|Many people will be surprised to find out that Birmingham has more miles of canals to its name than even Venice! |
However, unlike the picturesque canals of the more famous town, Birmingham's canals were for many years an eyesore rather than an attraction.
|Like so many things in Birmingham, this was because of the city's industrial heritage. The canals were built in the height of the industrial revolution and their sole purpose was to transport the huge quantities of goods that were produced in the city.|
In fact, by the late 19th century over 9 million tons of goods travelled along Birmingham's canals each year.
However, once the railways arrived the canals were soon superseded as a means of transportation and as a result the canals gradually fell into disuse. Polluted and untended, they were hardly a tourist attraction.

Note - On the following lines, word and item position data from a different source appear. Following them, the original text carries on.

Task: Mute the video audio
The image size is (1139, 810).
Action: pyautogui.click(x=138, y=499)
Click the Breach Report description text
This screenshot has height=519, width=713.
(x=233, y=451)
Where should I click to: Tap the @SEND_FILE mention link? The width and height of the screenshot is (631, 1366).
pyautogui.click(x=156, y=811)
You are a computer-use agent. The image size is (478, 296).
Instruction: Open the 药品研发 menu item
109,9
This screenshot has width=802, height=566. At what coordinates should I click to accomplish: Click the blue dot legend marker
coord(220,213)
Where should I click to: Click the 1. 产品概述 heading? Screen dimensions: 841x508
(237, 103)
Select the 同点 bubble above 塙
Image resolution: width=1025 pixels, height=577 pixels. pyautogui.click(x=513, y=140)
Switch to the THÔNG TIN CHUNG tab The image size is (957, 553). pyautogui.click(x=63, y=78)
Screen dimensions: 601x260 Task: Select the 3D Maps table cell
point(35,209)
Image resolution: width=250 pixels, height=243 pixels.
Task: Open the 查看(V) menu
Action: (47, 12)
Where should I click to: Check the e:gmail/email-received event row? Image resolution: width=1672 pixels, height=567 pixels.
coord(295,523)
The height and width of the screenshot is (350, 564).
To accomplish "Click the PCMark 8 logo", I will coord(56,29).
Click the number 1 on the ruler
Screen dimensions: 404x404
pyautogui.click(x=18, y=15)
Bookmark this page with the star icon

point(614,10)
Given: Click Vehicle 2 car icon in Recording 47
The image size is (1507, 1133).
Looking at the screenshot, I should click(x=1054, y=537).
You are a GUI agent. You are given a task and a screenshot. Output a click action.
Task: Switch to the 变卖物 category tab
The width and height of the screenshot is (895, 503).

However, as part of the city of Birmingham's recent rejuvenation, the canals have been cleaned up and extensively restored over the last few years.
So today Birmingham's canals are a picturesque side to an industrial city and so are now an attraction to tourists. With canalside walks, waterside pubs and pretty canal boats moored along the banks Birmingham's canals are well worth a visit.
In fact the reputation of Birmingham's canals is now so good that in recent years the city has gained the nickname "Venice of the North".
A good place to start a tour of Birmingham's canals is at the Gas Street Basin, which is situated to the south of the International Convention Centre. From here there are some excellent walks along the canal side, or you could opt for a boat trip instead.